___ SUPPLIED DATA ___
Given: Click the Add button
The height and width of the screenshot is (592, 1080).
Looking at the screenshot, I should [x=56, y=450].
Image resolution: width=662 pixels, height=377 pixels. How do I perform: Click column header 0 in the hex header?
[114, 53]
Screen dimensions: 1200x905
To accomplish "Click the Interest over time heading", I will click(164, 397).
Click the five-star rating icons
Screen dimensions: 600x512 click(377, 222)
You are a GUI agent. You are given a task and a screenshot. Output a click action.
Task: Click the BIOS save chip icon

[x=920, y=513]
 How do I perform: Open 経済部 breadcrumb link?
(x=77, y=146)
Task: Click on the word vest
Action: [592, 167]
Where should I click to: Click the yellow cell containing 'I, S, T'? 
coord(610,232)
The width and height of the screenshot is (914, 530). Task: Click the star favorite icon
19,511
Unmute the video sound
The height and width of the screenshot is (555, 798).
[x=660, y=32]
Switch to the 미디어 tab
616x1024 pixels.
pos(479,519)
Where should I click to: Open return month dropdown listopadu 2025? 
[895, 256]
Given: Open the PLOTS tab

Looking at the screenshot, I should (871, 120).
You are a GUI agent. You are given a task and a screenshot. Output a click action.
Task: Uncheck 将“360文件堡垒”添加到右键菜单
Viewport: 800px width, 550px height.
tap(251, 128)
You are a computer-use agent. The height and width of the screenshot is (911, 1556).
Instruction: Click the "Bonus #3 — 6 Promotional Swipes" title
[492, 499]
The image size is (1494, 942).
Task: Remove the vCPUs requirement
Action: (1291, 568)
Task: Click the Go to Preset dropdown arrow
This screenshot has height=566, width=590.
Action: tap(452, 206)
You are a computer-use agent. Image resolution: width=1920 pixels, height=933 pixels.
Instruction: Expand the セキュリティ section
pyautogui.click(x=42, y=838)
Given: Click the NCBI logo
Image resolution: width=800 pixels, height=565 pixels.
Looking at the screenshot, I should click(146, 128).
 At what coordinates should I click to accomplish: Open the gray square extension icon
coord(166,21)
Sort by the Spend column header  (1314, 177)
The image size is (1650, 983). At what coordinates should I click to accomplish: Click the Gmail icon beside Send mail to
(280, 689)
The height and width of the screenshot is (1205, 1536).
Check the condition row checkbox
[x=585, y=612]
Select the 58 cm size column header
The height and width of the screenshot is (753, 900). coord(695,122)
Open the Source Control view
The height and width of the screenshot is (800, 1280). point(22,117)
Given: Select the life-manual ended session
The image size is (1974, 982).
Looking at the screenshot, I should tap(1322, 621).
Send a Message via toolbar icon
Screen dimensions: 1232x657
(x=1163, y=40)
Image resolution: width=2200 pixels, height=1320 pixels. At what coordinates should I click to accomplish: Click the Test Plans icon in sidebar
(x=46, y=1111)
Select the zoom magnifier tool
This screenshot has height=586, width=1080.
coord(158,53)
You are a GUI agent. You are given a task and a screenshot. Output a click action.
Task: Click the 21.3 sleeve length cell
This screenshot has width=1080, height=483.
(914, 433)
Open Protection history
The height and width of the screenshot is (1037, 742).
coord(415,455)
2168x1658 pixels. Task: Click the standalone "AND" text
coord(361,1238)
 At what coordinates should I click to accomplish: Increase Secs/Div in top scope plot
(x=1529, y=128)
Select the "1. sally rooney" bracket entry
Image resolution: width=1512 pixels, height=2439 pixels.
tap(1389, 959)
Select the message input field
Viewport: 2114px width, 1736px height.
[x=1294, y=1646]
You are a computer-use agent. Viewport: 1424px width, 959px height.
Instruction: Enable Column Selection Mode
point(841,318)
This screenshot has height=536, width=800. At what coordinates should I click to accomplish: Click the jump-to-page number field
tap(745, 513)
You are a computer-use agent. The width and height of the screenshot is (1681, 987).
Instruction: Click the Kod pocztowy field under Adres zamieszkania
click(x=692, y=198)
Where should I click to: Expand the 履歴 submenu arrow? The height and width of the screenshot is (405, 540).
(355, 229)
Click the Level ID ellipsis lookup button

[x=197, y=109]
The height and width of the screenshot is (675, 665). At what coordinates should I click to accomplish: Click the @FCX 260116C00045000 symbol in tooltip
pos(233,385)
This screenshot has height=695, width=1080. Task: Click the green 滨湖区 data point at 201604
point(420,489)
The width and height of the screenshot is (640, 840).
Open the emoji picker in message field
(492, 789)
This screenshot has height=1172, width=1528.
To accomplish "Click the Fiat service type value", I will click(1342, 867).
___
▶ **AIM OF THE TASK**: Copy every line of the listing above exactly.

▶ **ANSWER SPACE**:
Given: Click the Add button
The height and width of the screenshot is (592, 1080).
Looking at the screenshot, I should [x=56, y=450].
Image resolution: width=662 pixels, height=377 pixels. How do I perform: Click column header 0 in the hex header?
[114, 53]
Screen dimensions: 1200x905
To accomplish "Click the Interest over time heading", I will click(164, 397).
Click the five-star rating icons
Screen dimensions: 600x512 click(377, 222)
You are a GUI agent. You are given a task and a screenshot. Output a click action.
Task: Click the BIOS save chip icon

[x=920, y=513]
 How do I perform: Open 経済部 breadcrumb link?
(x=77, y=146)
Task: Click on the word vest
Action: [592, 167]
Where should I click to: Click the yellow cell containing 'I, S, T'? 
coord(610,232)
The width and height of the screenshot is (914, 530). Task: Click the star favorite icon
19,511
Unmute the video sound
The height and width of the screenshot is (555, 798).
[x=660, y=32]
Switch to the 미디어 tab
616x1024 pixels.
pos(479,519)
Where should I click to: Open return month dropdown listopadu 2025? 
[895, 256]
Given: Open the PLOTS tab

Looking at the screenshot, I should (871, 120).
You are a GUI agent. You are given a task and a screenshot. Output a click action.
Task: Uncheck 将“360文件堡垒”添加到右键菜单
Viewport: 800px width, 550px height.
tap(251, 128)
You are a computer-use agent. The height and width of the screenshot is (911, 1556).
Instruction: Click the "Bonus #3 — 6 Promotional Swipes" title
[492, 499]
The image size is (1494, 942).
Task: Remove the vCPUs requirement
Action: (1291, 568)
Task: Click the Go to Preset dropdown arrow
This screenshot has height=566, width=590.
Action: tap(452, 206)
You are a computer-use agent. Image resolution: width=1920 pixels, height=933 pixels.
Instruction: Expand the セキュリティ section
pyautogui.click(x=42, y=838)
Given: Click the NCBI logo
Image resolution: width=800 pixels, height=565 pixels.
Looking at the screenshot, I should click(146, 128).
 At what coordinates should I click to accomplish: Open the gray square extension icon
coord(166,21)
Sort by the Spend column header  (1314, 177)
The image size is (1650, 983). At what coordinates should I click to accomplish: Click the Gmail icon beside Send mail to
(280, 689)
The height and width of the screenshot is (1205, 1536).
Check the condition row checkbox
[x=585, y=612]
Select the 58 cm size column header
The height and width of the screenshot is (753, 900). coord(695,122)
Open the Source Control view
The height and width of the screenshot is (800, 1280). point(22,117)
Given: Select the life-manual ended session
The image size is (1974, 982).
Looking at the screenshot, I should tap(1322, 621).
Send a Message via toolbar icon
Screen dimensions: 1232x657
(x=1163, y=40)
Image resolution: width=2200 pixels, height=1320 pixels. At what coordinates should I click to accomplish: Click the Test Plans icon in sidebar
(x=46, y=1111)
Select the zoom magnifier tool
This screenshot has height=586, width=1080.
coord(158,53)
You are a GUI agent. You are given a task and a screenshot. Output a click action.
Task: Click the 21.3 sleeve length cell
This screenshot has width=1080, height=483.
(914, 433)
Open Protection history
The height and width of the screenshot is (1037, 742).
coord(415,455)
2168x1658 pixels. Task: Click the standalone "AND" text
coord(361,1238)
 At what coordinates should I click to accomplish: Increase Secs/Div in top scope plot
(x=1529, y=128)
Select the "1. sally rooney" bracket entry
Image resolution: width=1512 pixels, height=2439 pixels.
tap(1389, 959)
Select the message input field
Viewport: 2114px width, 1736px height.
[x=1294, y=1646]
You are a computer-use agent. Viewport: 1424px width, 959px height.
Instruction: Enable Column Selection Mode
point(841,318)
This screenshot has height=536, width=800. At what coordinates should I click to accomplish: Click the jump-to-page number field
tap(745, 513)
You are a computer-use agent. The width and height of the screenshot is (1681, 987).
Instruction: Click the Kod pocztowy field under Adres zamieszkania
click(x=692, y=198)
Where should I click to: Expand the 履歴 submenu arrow? The height and width of the screenshot is (405, 540).
(355, 229)
Click the Level ID ellipsis lookup button

[x=197, y=109]
The height and width of the screenshot is (675, 665). At what coordinates should I click to accomplish: Click the @FCX 260116C00045000 symbol in tooltip
pos(233,385)
This screenshot has height=695, width=1080. Task: Click the green 滨湖区 data point at 201604
point(420,489)
The width and height of the screenshot is (640, 840).
Open the emoji picker in message field
(492, 789)
This screenshot has height=1172, width=1528.
To accomplish "Click the Fiat service type value", I will click(1342, 867).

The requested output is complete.